BEGIN Data supplied
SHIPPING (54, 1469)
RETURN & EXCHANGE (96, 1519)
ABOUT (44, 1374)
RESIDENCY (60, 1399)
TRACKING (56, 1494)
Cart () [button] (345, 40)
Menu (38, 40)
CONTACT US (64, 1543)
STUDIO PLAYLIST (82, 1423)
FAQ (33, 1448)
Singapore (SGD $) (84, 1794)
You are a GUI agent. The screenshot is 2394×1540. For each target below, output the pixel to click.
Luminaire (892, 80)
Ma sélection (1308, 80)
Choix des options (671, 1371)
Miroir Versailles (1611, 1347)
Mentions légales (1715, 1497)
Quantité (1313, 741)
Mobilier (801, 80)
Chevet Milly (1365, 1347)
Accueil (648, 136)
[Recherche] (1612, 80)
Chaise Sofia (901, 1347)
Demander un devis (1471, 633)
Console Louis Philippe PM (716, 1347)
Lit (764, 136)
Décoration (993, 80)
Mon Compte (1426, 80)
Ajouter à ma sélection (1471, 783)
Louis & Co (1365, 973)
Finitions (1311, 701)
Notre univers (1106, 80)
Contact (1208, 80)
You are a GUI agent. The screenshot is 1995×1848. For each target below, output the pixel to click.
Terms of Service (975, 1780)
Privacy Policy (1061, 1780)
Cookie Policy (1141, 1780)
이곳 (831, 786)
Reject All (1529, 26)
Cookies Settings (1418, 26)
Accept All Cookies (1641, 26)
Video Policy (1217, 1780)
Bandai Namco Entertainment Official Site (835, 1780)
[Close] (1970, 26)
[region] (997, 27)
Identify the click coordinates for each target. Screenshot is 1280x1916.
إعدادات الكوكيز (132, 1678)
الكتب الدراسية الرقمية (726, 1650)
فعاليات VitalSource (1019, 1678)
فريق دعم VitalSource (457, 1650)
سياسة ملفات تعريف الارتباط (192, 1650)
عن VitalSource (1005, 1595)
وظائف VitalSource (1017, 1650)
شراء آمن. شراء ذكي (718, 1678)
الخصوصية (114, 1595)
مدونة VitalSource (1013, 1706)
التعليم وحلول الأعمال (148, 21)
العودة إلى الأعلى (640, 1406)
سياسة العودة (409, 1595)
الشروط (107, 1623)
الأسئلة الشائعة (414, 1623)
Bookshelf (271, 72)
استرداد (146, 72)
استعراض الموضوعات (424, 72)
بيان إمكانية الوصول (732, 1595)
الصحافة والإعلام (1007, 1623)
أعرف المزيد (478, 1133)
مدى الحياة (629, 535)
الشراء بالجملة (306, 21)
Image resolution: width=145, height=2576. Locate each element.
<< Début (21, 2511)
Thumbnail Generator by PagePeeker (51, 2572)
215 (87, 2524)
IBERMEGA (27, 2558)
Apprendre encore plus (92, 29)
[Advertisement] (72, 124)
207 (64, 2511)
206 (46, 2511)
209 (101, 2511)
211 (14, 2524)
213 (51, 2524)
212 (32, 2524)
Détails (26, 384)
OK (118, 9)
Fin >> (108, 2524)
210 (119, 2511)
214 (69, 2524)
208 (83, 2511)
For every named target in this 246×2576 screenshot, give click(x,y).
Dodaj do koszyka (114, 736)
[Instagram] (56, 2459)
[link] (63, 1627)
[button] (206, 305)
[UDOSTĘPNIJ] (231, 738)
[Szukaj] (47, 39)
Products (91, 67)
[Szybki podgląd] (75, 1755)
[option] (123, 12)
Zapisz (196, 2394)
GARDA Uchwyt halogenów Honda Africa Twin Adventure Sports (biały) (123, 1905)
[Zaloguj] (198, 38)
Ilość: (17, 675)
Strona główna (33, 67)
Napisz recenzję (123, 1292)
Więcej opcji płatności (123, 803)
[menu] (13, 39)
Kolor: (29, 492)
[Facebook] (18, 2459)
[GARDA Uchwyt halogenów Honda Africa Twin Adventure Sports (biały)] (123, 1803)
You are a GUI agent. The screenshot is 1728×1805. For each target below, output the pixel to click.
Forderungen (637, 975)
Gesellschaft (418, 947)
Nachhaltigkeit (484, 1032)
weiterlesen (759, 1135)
END Data supplied
Look in the material above for the line with "Console Louis Philippe PM (716, 1347)" and the line with "Contact (1208, 80)", and transcribe exactly those lines and all lines between them, nothing more.

_Answer to this exercise:_
Console Louis Philippe PM (716, 1347)
Lit (764, 136)
Décoration (993, 80)
Mon Compte (1426, 80)
Ajouter à ma sélection (1471, 783)
Louis & Co (1365, 973)
Finitions (1311, 701)
Notre univers (1106, 80)
Contact (1208, 80)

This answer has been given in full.